The party’s national executive committee instructed Brown to reverse his reappointment to the powerful post.
ANC secretary-general Gwede Mantashe said on Monday that Brown had to rescind the Molefe decision before the matter went to the courts.
Mantashe warned that the government encouraged judicial overreach when it failed to lead properly.
The DA and the EFF wanted the Eskom board’s decision to reappoint Molefe set aside by the courts on the grounds that it was unlawful and irrational.
The case was expected to be heard in the high court in Joburg next Tuesday and Wednesday.
Last week, Brown told Parliament’s portfolio committee on public enterprises that she would abide by the court’s decision on the legality of Molefe’s controversial return to Eskom.
Molefe left the power utility under a cloud late last year following the release of the former public protector’s State of Capture report, which linked him to President Jacob Zuma’s personal friends, the Guptas.
Molefe was spirited into Parliament after resigning from Eskom as part of an alleged plan to make him finance minister.
At the time, he said he was resigning “in the interests of good corporate governance” following former public protector Thuli Madonsela’s damning report in which he was accused of favouring the Gupta family when awarding contracts.
Last week, Brown and Eskom board chairperson Ben Ngubane were grilled in Parliament over the utility’s stance on the Molefe matter, moving from saying he resigned, was given a retirement package of R30million to unpaid leave.
So angry was the ANC that it accused Brown of perjury.
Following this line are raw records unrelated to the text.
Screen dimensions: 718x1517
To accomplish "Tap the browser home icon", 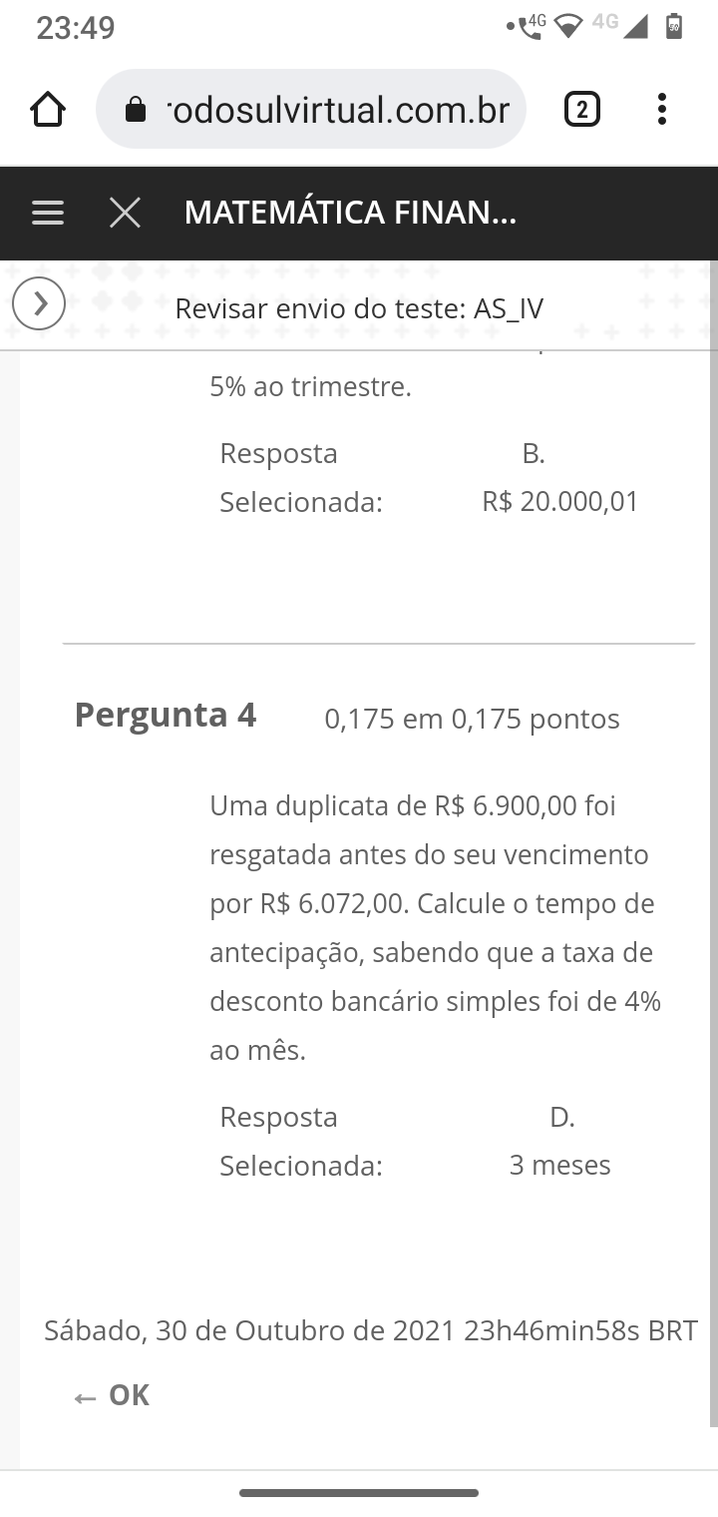I will [x=48, y=110].
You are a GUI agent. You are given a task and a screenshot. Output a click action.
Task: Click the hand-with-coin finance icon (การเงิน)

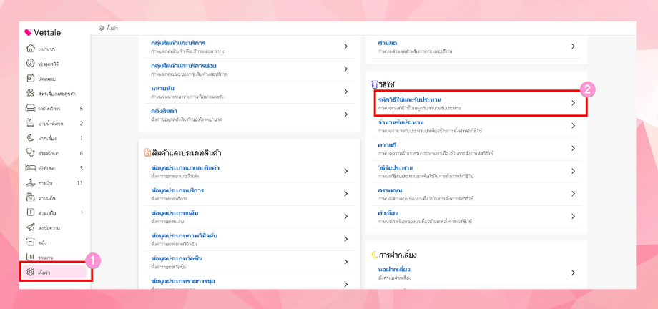pyautogui.click(x=31, y=183)
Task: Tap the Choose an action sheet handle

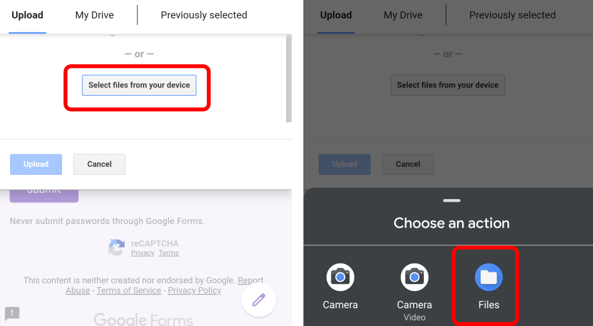Action: click(x=451, y=200)
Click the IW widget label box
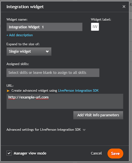This screenshot has height=163, width=132. [95, 27]
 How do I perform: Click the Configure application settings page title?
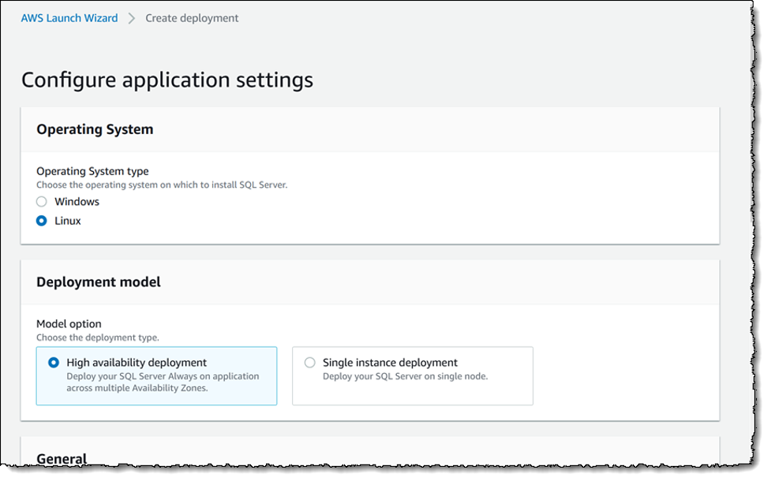click(x=167, y=80)
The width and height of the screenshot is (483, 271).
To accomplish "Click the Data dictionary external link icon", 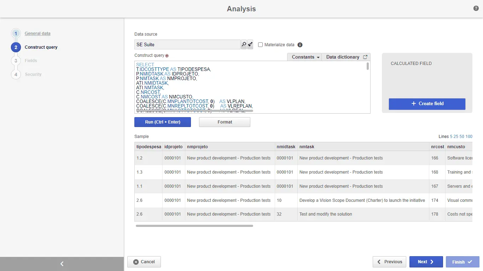I will click(x=365, y=57).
Brown’s spokesperson Colin Cruywagen yesterday could only say: “The minister is in ongoing discussions with the inter-ministerial committee on Eskom on the matter.”
Zuma last week created a committee of ministers - which include Brown - to probe the Molefe issue.
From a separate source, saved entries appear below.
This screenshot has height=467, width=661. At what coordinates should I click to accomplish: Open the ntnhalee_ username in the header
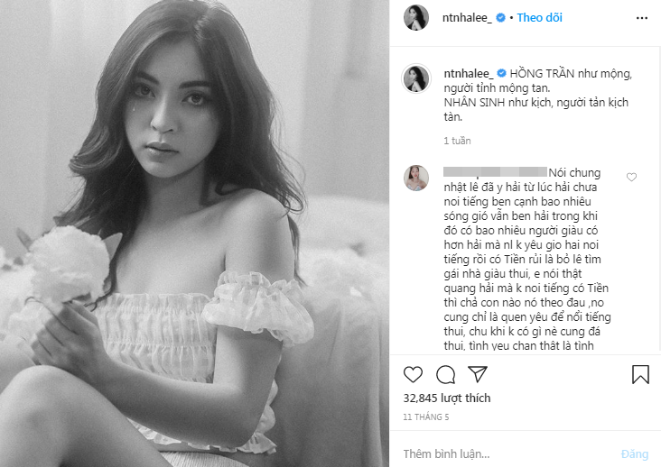[x=467, y=18]
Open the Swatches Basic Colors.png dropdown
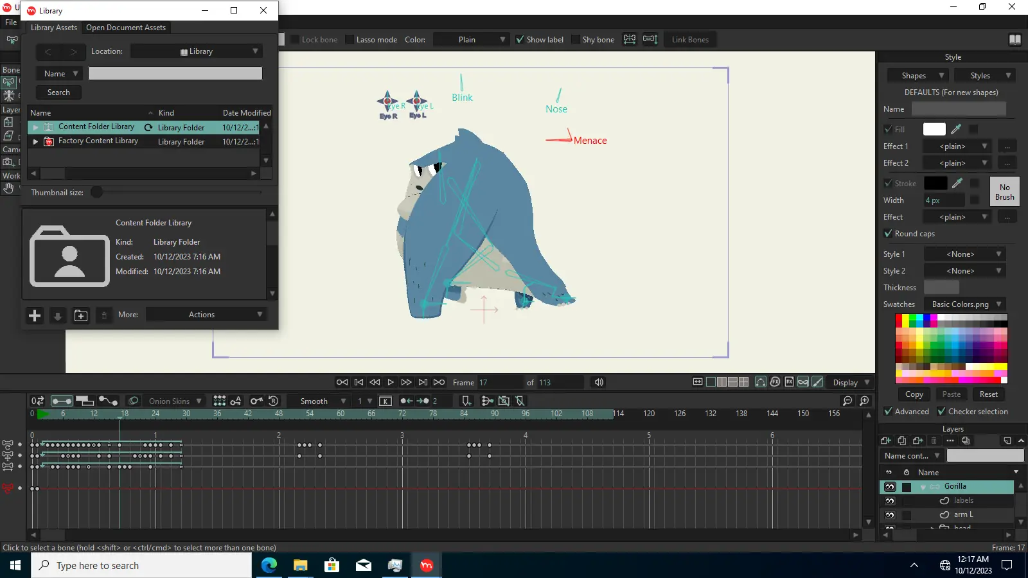 click(x=964, y=304)
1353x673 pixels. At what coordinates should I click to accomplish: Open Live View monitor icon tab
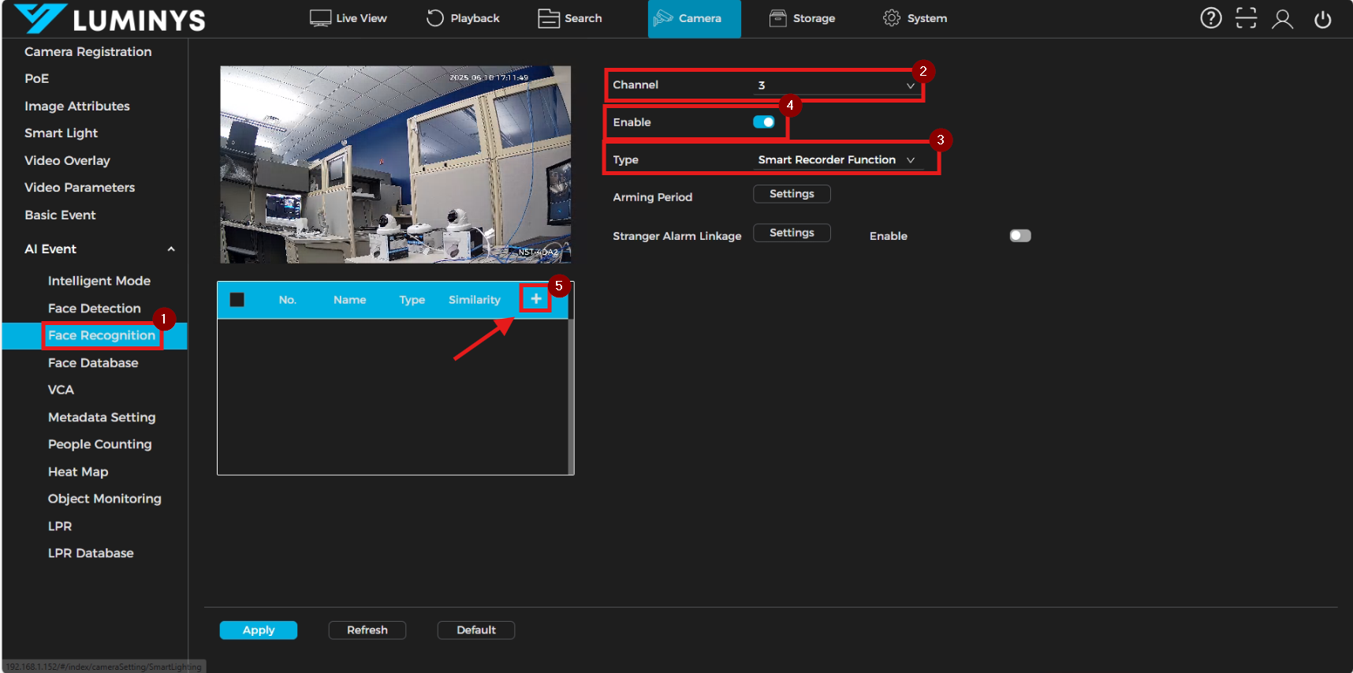click(348, 18)
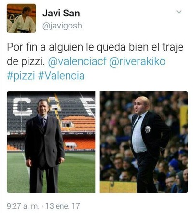Open the @valenciacf mention
The image size is (193, 213).
(x=77, y=61)
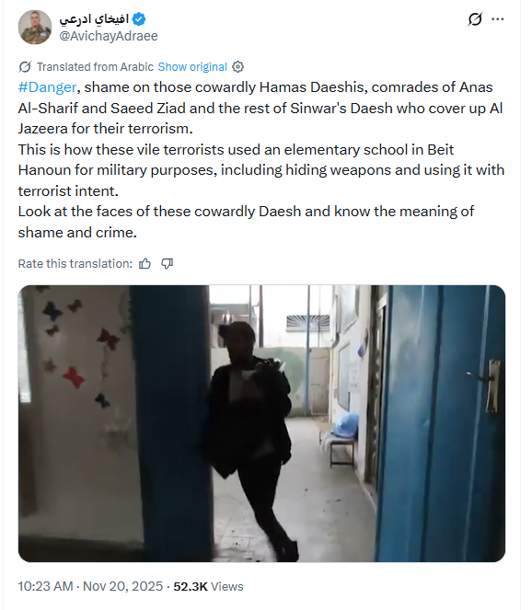
Task: Open the @AvichayAdraee handle
Action: (109, 36)
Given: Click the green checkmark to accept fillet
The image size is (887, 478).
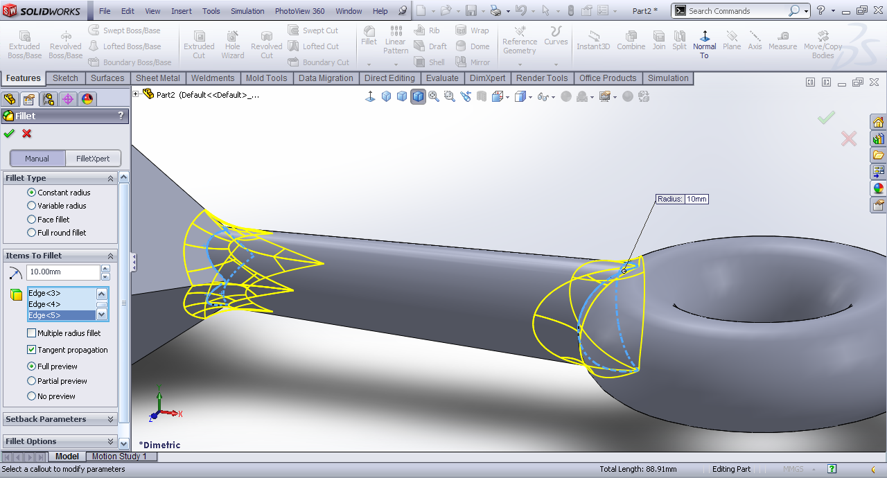Looking at the screenshot, I should click(x=9, y=134).
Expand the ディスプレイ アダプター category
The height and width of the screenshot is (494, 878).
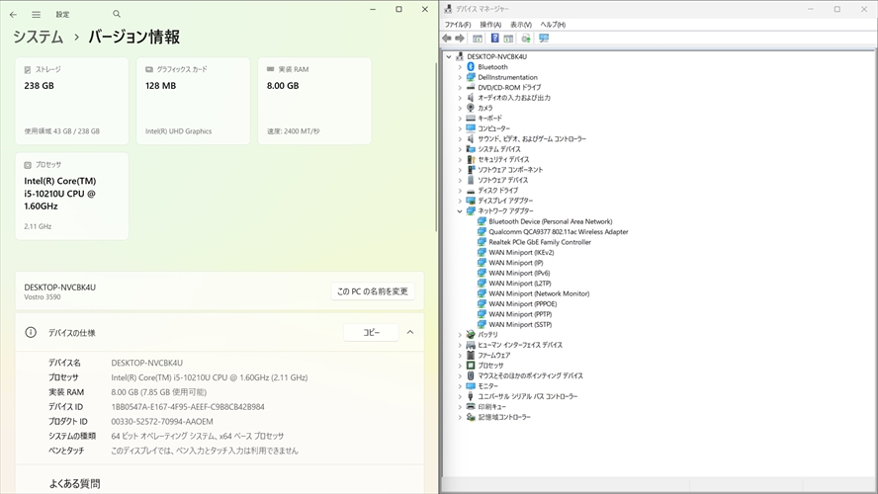[x=460, y=201]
The ANC study group on public enterprises also lashed out at Brown, saying the various explanations on Molefe raised suspicions that there could have been fraud when he was made an MP.
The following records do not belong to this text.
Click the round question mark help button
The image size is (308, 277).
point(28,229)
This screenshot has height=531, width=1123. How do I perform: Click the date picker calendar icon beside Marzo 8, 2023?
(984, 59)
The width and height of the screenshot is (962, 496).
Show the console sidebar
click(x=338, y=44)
Meanwhile, the ANC had also noted the “promising work being done to stabilise the SABC”.
The SABC interim board, chaired by businesswoman Khanyisile Kweyama, was commended for suspending SABC acting chief executive James Aguma following calls by Parliament’s standing committee on public accounts that he should be removed for his role in the financial woes of the public broadcaster.
Aguma reportedly told MPs the unilateral implementation of the local content policy by suspended chief operating officer Hlaudi Motsoeneng cost the SABC advertising revenue of R29m (radio) and R183m (TV).